**Set task:** Print the stretch of records from the line that contains "The width and height of the screenshot is (960, 600)." through the line that contains "point(643,26)", reproducing each line without change and omitting the pictures.
### Data section
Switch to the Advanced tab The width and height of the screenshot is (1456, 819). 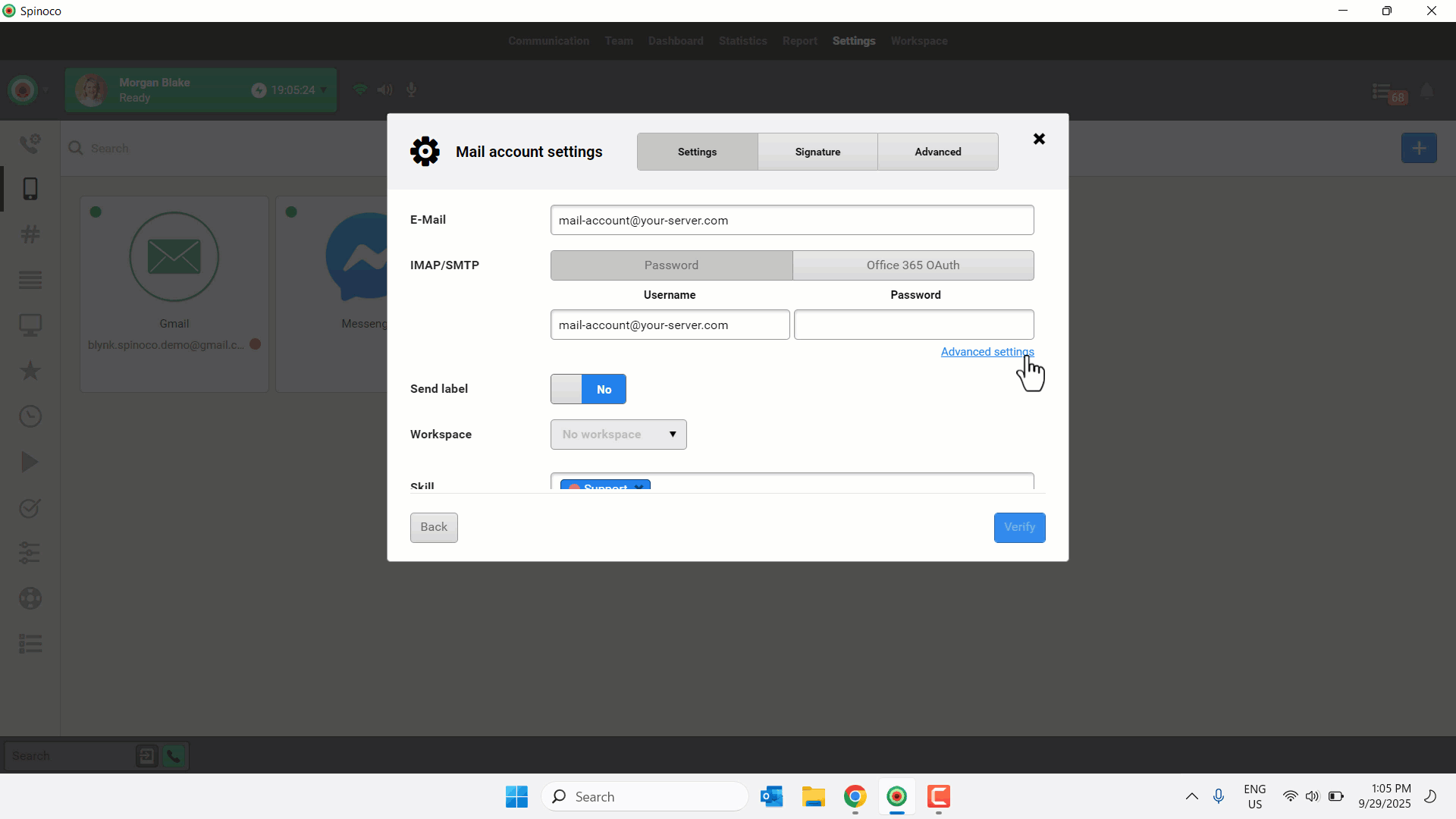click(937, 152)
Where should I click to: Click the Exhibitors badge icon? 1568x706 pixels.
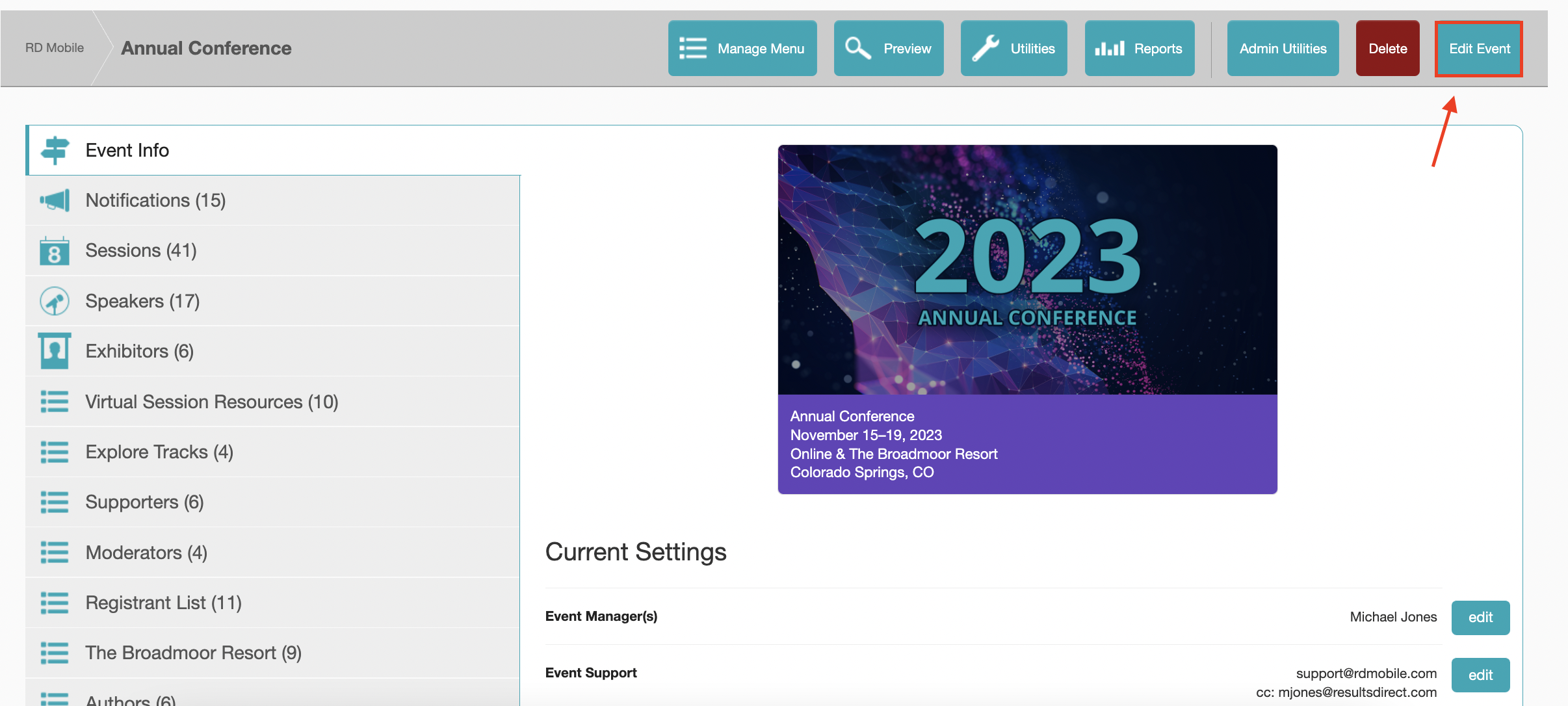pos(55,351)
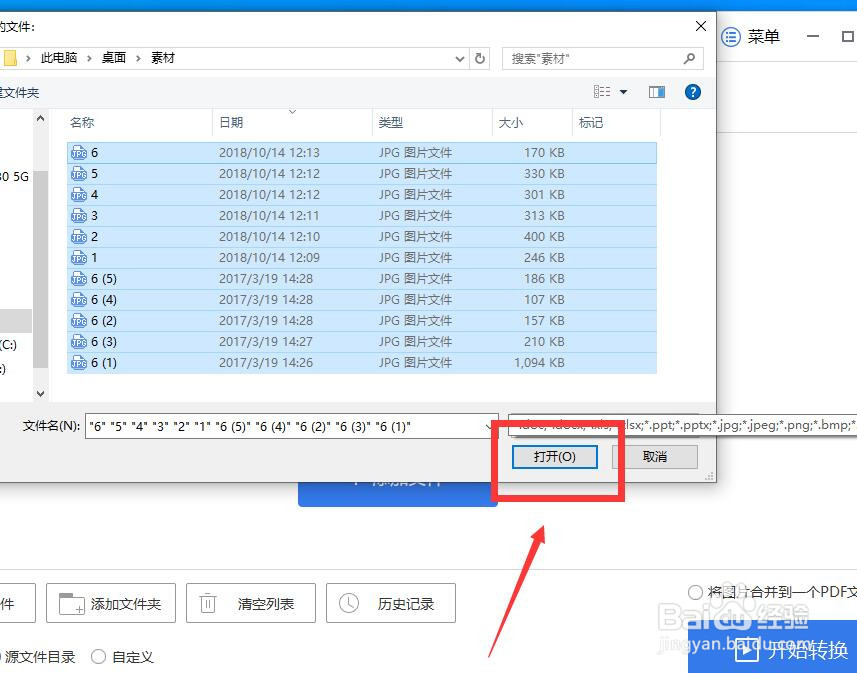Viewport: 857px width, 673px height.
Task: Click the trash icon on 清空列表
Action: (208, 602)
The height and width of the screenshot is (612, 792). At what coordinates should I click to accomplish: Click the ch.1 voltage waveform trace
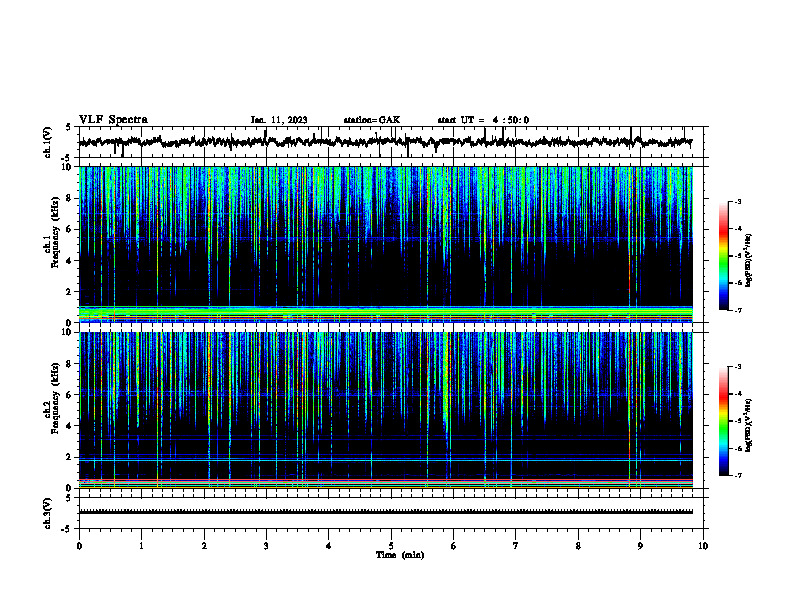(386, 142)
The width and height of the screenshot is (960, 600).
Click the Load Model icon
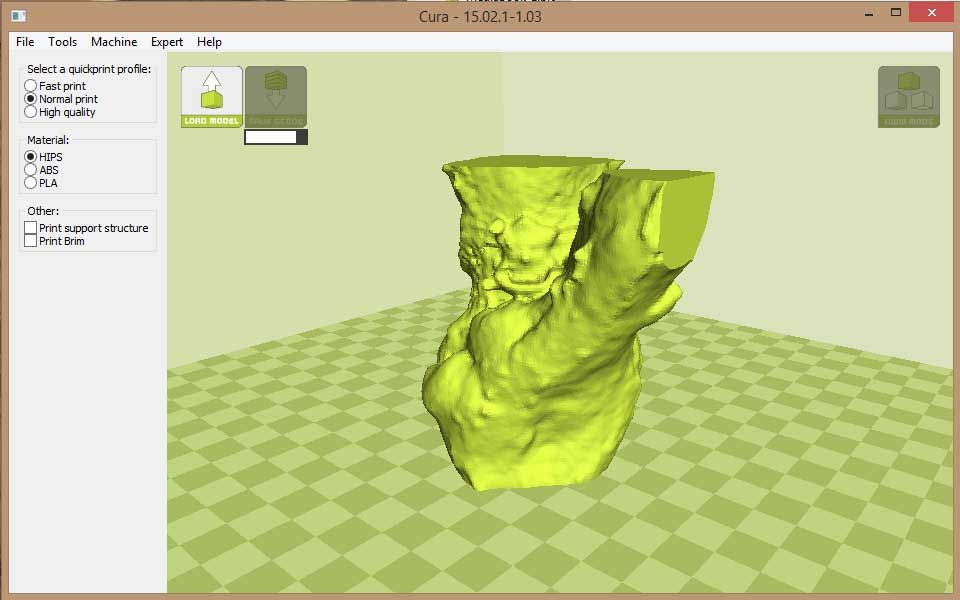(211, 95)
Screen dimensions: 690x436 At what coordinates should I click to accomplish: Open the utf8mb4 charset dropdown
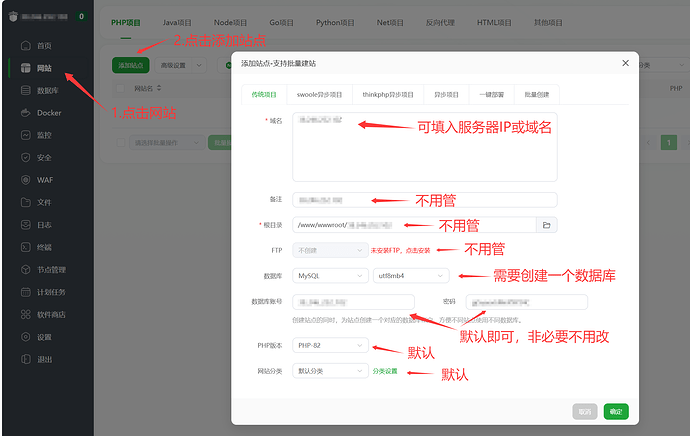point(411,275)
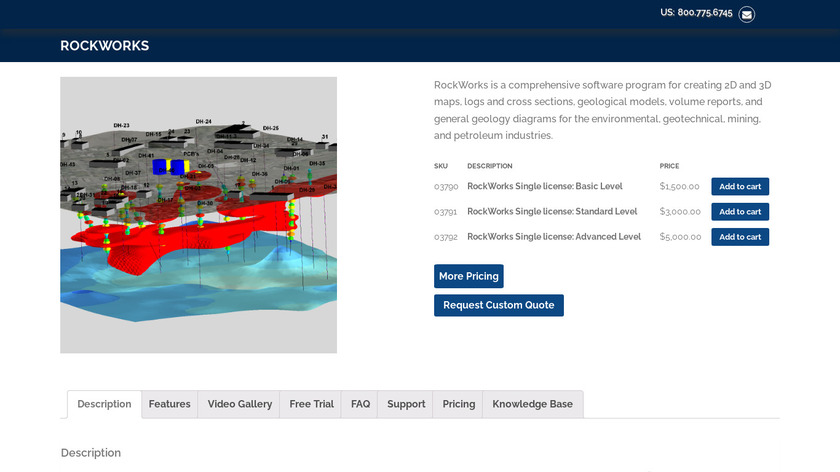View the Knowledge Base tab

[532, 404]
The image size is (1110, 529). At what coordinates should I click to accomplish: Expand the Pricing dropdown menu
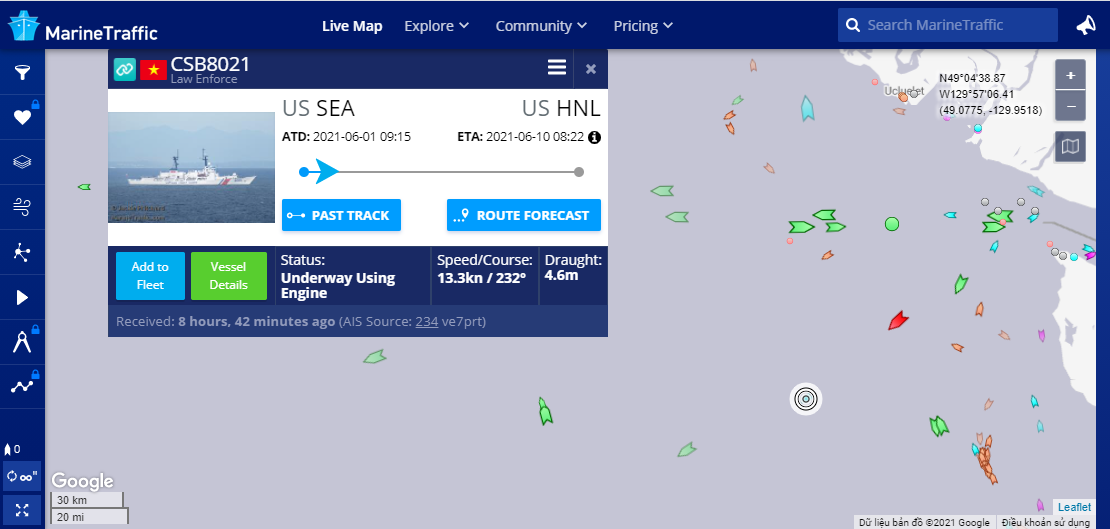point(643,26)
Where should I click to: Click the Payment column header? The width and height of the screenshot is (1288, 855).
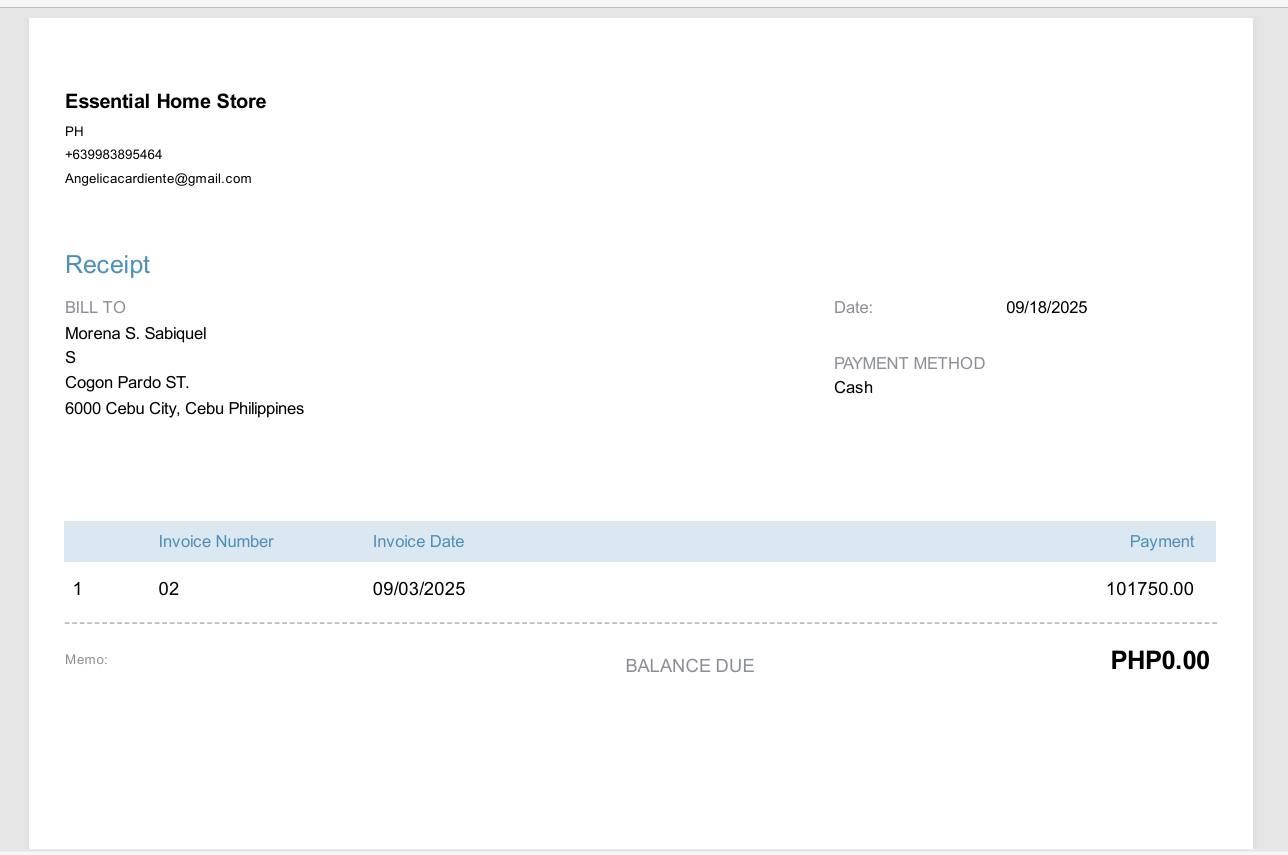pos(1161,541)
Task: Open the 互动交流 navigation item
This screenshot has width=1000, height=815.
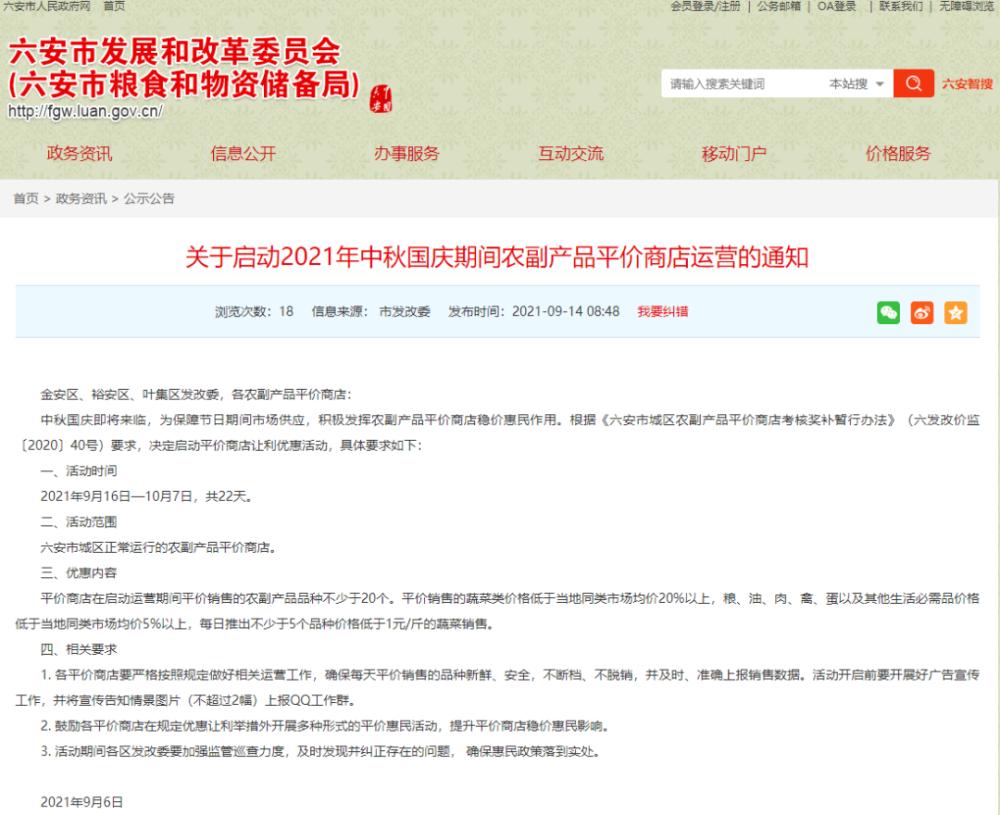Action: 571,153
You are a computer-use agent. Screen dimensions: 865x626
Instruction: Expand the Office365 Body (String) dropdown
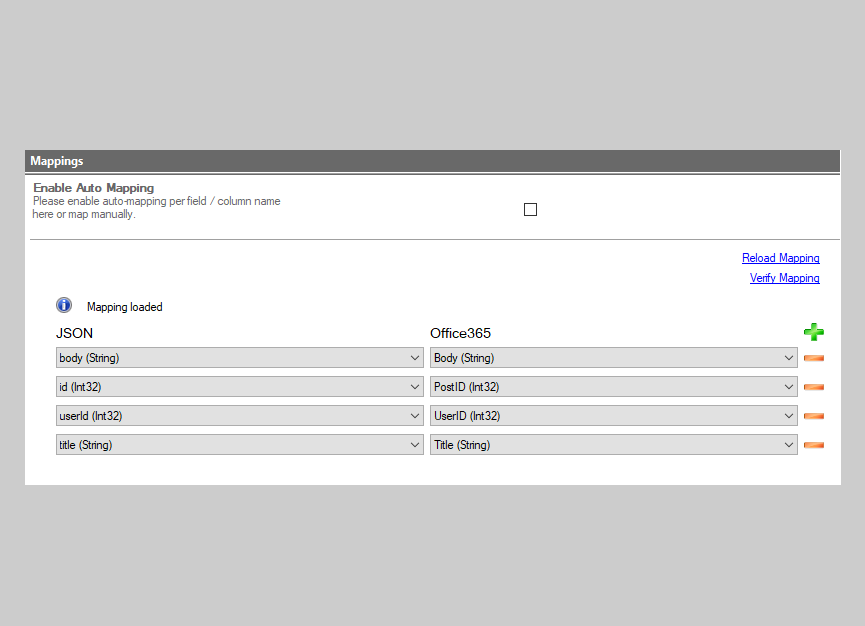[613, 358]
######
**Result of the task:**
The width and height of the screenshot is (960, 600).
Click the Load Model icon
(211, 95)
Screen dimensions: 690x436 At what coordinates should I click to accomplish: Open the utf8mb4 charset dropdown
point(411,275)
View the Knowledge Base tab

[532, 404]
The image size is (1110, 529). At what coordinates should I click to accomplish: Expand the Pricing dropdown menu
point(643,26)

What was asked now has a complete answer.